=== Input data ===

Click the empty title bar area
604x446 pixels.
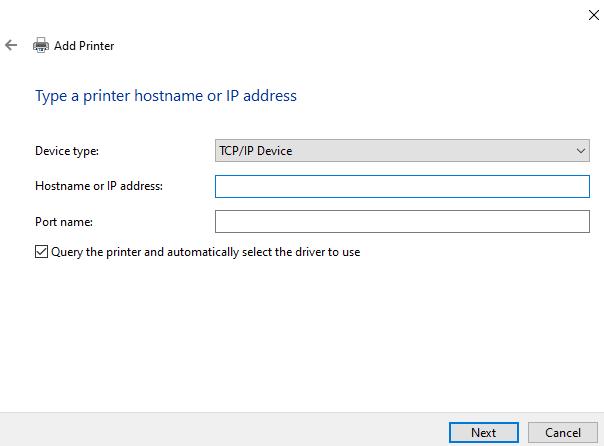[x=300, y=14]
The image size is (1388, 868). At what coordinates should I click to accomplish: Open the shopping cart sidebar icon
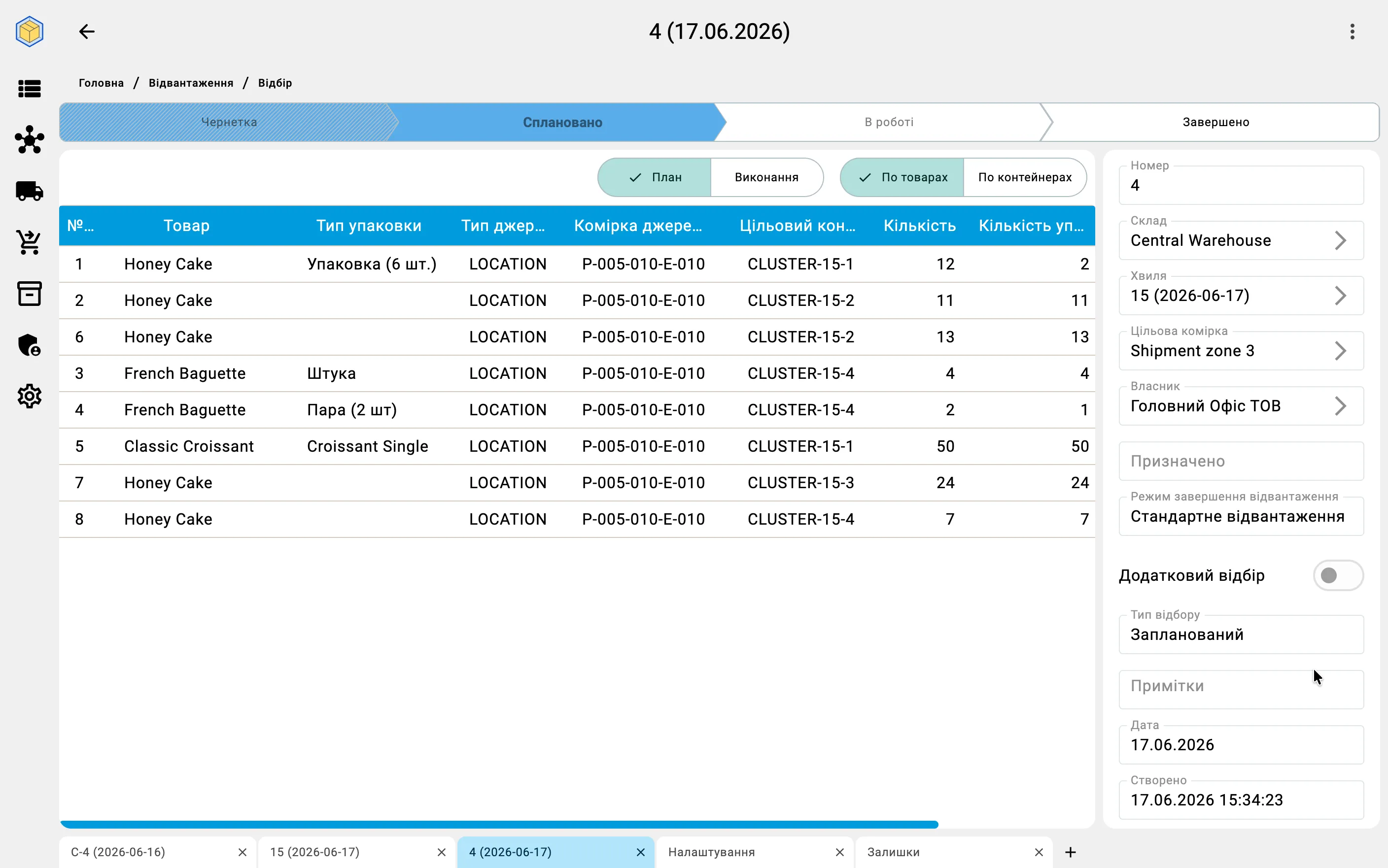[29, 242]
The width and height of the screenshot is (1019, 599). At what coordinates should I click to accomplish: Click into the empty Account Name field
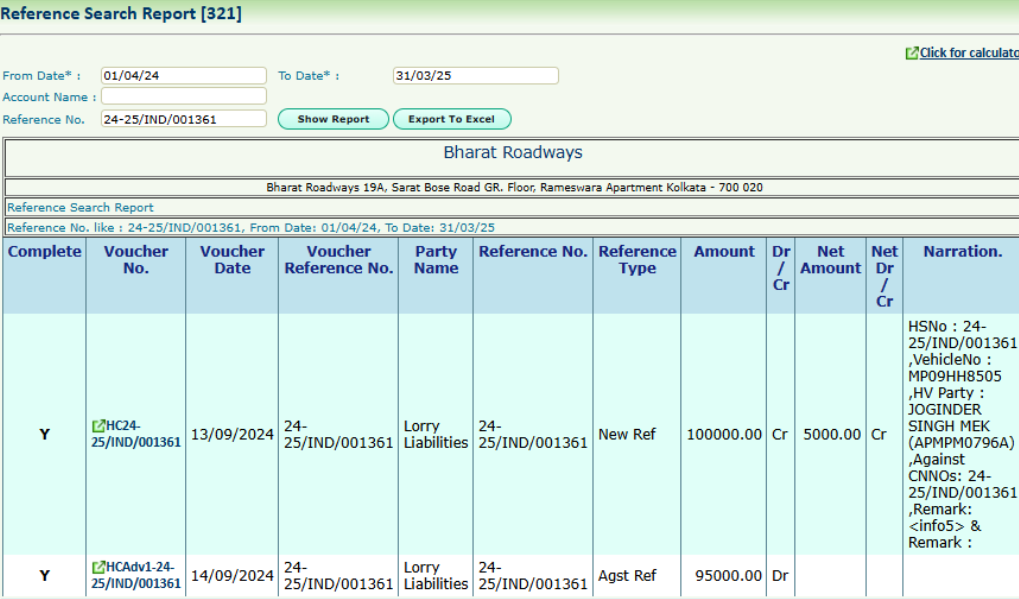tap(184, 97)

===

*Exercise instructions*.
Leaving aside every picture, transcribe exactly the lines that run from the one with "604x446 pixels." to the close of the listing above.

*Response box*.
604x446 pixels.
[x=300, y=14]
The image size is (1388, 868). At what coordinates should I click to accomplish: Open the shopping cart sidebar icon
[29, 242]
The width and height of the screenshot is (1019, 599). At what coordinates should I click to accomplish: Click into the empty Account Name field
tap(184, 97)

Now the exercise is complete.